> _Quoted passage_:
————
TWO BUNCH PALMS
The first in a new series on sanctuaries worth leaving LA for
SANCTUARIES LA EXPLORES THE QUIETER SIDE OF LOS ANGELES THROUGH DESIGN.
ROOTED IN THE BELIEF THAT SANCTUARY EXISTS EVERYWHERE, OFTEN HIDDEN IN PLAIN SIGHT.
IF YOU ENJOY THIS PUBLICATION, CONSIDER SUBSCRIBING OR SHARING IT WITH A FRIEND.
Welcome to Detours — a new series on trips, retreats, and sanctuaries within driving distance of LA. While the main publication stays close to home, Detours follows the impulse to leave it: where to go for a weekend, what's worth the drive, and the places I want to return to.
PHOTOGRAPHY BY SHELBY NICO DIAMOND
Two weeks ago I booked myself a solo retreat at Two Bunch Palms — a retreat I’d had on my list forever.
You arrive through an unmarked gate in a stretch of Desert Hot Springs that gives you no reason to expect what’s behind it. No sign, just a guard booth in an unremarkable part of town. The gate lifts and you’re somewhere else entirely — 277 acres tucked against the foothills, the Little San Bernardinos behind you with snow still melting off the top.


The first thing I noticed was the landscaping. A palette of greens, creams, blues, grays, and yellows, with a sea of young Palo Verde trees in full bloom scattering pops of yellow across the paths. When I dug into it, I realized the grounds are the work of Terremoto, the LA landscape firm behind the Rome Compound.
They also designed the landscape for the new spa, which opened in 2023 alongside the spa buildings by Sharif, Lynch: Architecture, with interiors by Studio MAI. Native, a little wild, deeply site-specific. Both the landscape and the architecture feel like a lush anomaly against the surrounding terrain — a magical little pocket of the desert.
The architecture of the new spa buildings is the kind of thing I add to my vision board. A row of low, single-room pavilions threaded through the trees, each one built in board-formed concrete — a technique where the concrete is cast against rough-sawn timber planks so the wood's grain, knots, and seams are imprinted into the finished wall.
Le Corbusier coined the term béton brut, or "raw concrete", for this technique in the 1950s in Marseille; Tadao Ando later made it his signature. Here it's paired with heavy exposed timber lintels and full-height glass, and the effect lands somewhere between Scandinavian and Brutalist — warm where you'd expect cold, softened by the desert around it. A more organic Ando. Exactly how I'd build a cluster of micro-rooms in nature, if I ever got the chance.

The second day turned overcast and windy, the palms thrashing in the gales, a welcome reprieve from the early summer heat. The whole property took on a mystical quality, the enclave feeling even more improbable than it already was.
————
> _Information provided_:
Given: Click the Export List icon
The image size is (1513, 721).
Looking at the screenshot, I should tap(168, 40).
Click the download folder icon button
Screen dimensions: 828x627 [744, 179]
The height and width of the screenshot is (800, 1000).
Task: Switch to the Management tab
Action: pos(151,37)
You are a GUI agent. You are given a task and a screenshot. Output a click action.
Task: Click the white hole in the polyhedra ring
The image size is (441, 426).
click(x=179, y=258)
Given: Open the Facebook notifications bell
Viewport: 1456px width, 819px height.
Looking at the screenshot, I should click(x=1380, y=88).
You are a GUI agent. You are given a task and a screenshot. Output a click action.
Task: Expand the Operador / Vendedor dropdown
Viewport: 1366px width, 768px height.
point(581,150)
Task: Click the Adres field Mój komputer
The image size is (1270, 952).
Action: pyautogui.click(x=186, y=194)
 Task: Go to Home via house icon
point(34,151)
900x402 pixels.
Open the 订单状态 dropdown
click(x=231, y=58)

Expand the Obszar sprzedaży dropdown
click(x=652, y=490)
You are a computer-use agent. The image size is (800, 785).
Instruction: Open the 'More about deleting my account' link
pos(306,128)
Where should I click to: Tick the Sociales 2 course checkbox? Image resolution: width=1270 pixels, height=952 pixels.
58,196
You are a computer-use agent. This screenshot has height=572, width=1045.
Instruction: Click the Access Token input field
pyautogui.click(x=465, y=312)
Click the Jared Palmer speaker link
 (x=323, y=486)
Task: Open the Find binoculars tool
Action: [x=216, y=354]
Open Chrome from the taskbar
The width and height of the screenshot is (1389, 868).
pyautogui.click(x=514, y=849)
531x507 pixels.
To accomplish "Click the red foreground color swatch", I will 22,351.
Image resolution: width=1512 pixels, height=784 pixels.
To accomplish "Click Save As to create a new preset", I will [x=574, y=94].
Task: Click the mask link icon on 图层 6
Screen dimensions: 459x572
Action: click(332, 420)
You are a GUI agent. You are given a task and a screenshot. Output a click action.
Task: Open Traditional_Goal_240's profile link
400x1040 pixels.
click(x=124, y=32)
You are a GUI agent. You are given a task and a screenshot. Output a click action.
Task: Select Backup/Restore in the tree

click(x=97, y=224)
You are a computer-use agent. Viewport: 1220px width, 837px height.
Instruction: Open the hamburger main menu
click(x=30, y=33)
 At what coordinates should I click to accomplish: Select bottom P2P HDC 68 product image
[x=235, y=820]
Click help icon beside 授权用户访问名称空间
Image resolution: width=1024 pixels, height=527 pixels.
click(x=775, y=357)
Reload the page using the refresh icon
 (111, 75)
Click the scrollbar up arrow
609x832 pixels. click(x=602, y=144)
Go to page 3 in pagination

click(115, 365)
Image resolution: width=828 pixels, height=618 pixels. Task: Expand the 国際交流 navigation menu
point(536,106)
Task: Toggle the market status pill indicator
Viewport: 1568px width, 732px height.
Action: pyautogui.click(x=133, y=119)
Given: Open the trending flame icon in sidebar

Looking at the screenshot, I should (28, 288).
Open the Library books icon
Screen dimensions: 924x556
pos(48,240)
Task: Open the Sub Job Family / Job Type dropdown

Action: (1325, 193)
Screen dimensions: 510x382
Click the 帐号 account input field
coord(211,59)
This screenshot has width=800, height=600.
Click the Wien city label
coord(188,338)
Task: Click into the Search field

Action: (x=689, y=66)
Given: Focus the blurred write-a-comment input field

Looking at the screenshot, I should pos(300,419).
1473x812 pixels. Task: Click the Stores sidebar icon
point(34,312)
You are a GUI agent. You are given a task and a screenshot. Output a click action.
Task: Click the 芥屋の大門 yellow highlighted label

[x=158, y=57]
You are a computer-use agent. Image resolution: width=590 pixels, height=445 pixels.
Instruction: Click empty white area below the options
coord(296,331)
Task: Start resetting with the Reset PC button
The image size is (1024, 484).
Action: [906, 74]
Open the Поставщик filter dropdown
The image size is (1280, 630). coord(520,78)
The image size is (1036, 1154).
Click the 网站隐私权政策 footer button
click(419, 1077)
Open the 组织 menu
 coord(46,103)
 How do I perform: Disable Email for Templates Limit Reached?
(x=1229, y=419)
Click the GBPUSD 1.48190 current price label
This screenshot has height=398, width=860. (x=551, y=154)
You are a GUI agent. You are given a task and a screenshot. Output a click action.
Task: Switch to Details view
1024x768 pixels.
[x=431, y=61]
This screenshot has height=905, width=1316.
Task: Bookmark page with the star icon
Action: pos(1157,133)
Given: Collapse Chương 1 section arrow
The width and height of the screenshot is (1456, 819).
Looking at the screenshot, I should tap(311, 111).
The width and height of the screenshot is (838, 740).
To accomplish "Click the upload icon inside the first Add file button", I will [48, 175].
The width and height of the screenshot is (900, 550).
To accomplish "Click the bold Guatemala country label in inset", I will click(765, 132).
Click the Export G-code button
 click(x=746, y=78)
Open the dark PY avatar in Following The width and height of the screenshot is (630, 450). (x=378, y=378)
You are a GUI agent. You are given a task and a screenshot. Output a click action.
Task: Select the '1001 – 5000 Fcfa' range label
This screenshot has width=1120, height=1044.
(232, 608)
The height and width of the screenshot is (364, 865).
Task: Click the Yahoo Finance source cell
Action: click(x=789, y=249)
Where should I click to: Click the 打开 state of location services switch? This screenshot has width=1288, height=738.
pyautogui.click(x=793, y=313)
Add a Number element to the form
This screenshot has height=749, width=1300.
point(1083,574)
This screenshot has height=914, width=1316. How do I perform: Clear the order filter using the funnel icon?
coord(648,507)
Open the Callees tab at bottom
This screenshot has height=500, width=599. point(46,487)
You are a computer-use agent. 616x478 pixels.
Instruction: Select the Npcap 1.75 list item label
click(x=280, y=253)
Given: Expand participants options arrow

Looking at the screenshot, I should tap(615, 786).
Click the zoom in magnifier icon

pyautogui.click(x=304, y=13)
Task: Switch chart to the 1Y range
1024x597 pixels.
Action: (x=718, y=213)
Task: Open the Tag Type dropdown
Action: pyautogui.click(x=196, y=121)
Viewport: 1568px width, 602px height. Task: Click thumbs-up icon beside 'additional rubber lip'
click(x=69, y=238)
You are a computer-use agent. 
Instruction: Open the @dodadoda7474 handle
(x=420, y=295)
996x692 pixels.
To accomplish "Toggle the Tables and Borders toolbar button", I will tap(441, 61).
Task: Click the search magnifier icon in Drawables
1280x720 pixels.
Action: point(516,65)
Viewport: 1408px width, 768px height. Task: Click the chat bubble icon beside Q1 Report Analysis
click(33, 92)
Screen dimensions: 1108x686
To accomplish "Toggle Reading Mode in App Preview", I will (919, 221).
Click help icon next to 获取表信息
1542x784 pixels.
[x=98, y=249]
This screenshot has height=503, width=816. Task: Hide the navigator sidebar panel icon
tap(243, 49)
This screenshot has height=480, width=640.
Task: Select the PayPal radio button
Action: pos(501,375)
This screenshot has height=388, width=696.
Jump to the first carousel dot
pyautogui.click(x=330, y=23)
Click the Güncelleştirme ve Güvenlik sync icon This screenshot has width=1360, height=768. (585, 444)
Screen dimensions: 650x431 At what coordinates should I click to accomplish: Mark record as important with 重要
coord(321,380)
————
> _Work to complete_:
a: In the Two Bunch Palms essay, which landscape firm designed the grounds?
b: Pick up the Two Bunch Palms essay after its final sentence and carry it forward.

> _Response list_:
a: Terremoto, the LA landscape firm behind the Rome Compound.

b:
To understand how any of this got here — the palms, the water, the resort itself — I took the property’s guided history walk with Kerry Berman, a certified California Naturalist, published author, and former Vietnam tunnel rat who’s been leading these tours for twelve years.
He’s a kinesthetic teacher — every fact comes with a laminated map or a photograph or a gold dollar coin (which he hands out when you get the answer his questions correctly).
A few things from his walk I haven't stopped thinking about:
The property sits directly over the Mission Creek branch of the San Andreas Fault; Desert Hot Springs is the only incorporated city on the North American tectonic plate, and the fault is what pushes the water up.
The Cahuilla people who lived here for centuries knew the trick: wherever those specific palms clustered in the desert, water was within eight feet of the surface — the exact depth of a California Fan Palm's root ball. They built around that fact. The resort, much later, did the same.

The other thing worth knowing is that almost everything you've heard about the property's origins is wrong. The famous Al Capone hideout legend, perpetuated for decades as marketing, doesn't survive a date-check. Capone was in a Georgia penitentiary by 1932 and Alcatraz by 1934, and the resort wasn't built until 1940.
The real story is quieter: a man named Al Wertheimer, head of Detroit's Purple Gang, built a small boutique hotel here in 1936 called the Colonial House. Hollywood actors were contractually forbidden from traveling more than two hours from the studio lot — ruling out Vegas and making Palm Springs the place — and the property became a discreet hideaway for them. Two Als, and not the one everyone thinks.
Originally the property housed a casino and a brothel. Years later it got turned into a spa, and is still an adults-only resort to this day.
The current owners, the Karen family, took over in 2015. Their head of landscaping has been there 25 years; some staff, 30. You can feel that kind of tenure in how the property holds itself — nothing is rushed, nothing feels outsourced.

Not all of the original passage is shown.